The thing about the HFCS-mercury link, which the corn industry was predictably quick to claim was insignificant, is that it is entirely avoidable and unnecessary. Manufacturing technology exists, and is already widely used in Europe and the US, that does not impart a touch of mercury into our food products. Mercury gets into our bodies and environment from many sources, and it is the cumulative effect of the toxin over our lifetime that is of concern. There is no point quibbling over whether the amounts in HFCS are themselves significant, when it is a preventable increase in our lifetime of exposure. (You will, no doubt, be relieved to know that mercury is naturally-occurring, so the fact that it is introduced to those natural genetically-modified corn kernels as they are processed by genetically-engineered enzymes to produce all-natural high fructose corn syrup shouldn’t jeopardize the corn refiners’ FDA approval to market HFCS as “natural.”) As other concerned parents have noted, it’s virtually impossible to avoid HFCS if you don’t have the time or resources to buy only organic products and cook every meal from scratch.

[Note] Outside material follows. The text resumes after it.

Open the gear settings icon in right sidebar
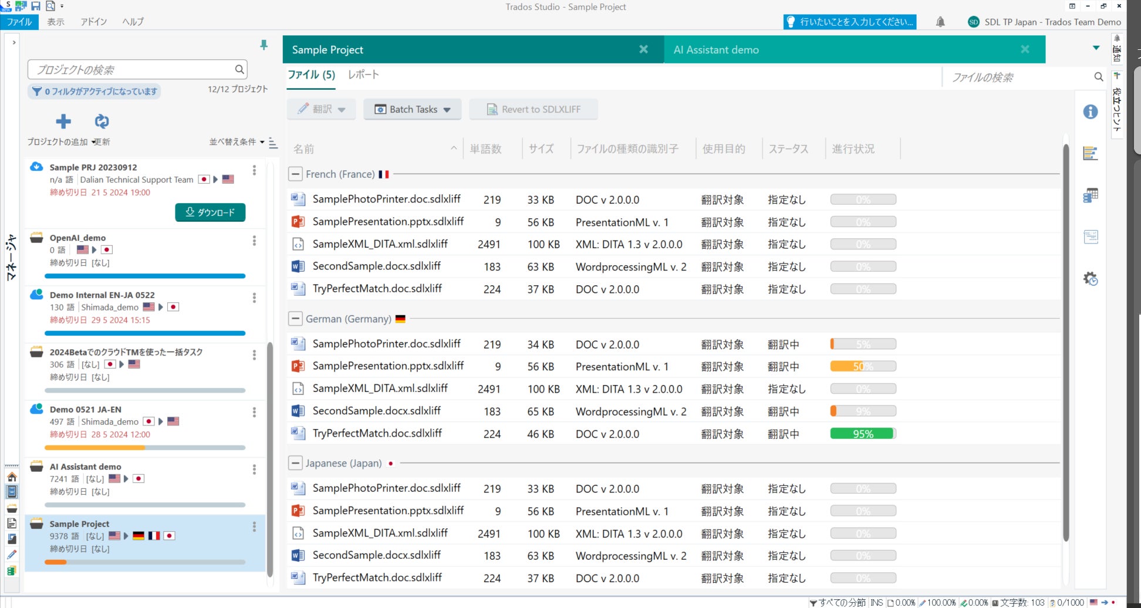 (1090, 278)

Shouldn’t the FDA at the very least require that manufacturers notify consumers what they may be consuming?
What can concerned parents and foodies do in the face of constant alarming news reports?
A. Eat less processed foods. Yogurt, fruit juice, bread – none of these need HFCS. Consumer demand switching to organics/natural sweeteners has the corn industry panicked; let’s keep it that way.
B. Ask your legislators to join Senator Richard Durbin (D-IL) and Congresswoman Rosa DeLauro (D-CT) in calling for a new Food Safety Administration. Food & Water Watch has a webform set up to email your representatives to ask them to cosponsor DeLauro’s “Food Safety Modernization Act,” which would streamline food safety oversight and increase inspections. It’s not a perfect solution, but it’s a significant step in the right direction — a safer food supply for all.
Alright, enough doom and gloom for one day. Check out The Green Parent’s “Green and Healthy Super Bowl Snacks,” and enjoy the weekend!
[Update: I noticed in reading the blogs that pro-HFCS Google ads were popping up, and sure enough there’s one on my post. I’m torn between blocking it and letting them waste more of their marketing money, so for now it’s up.]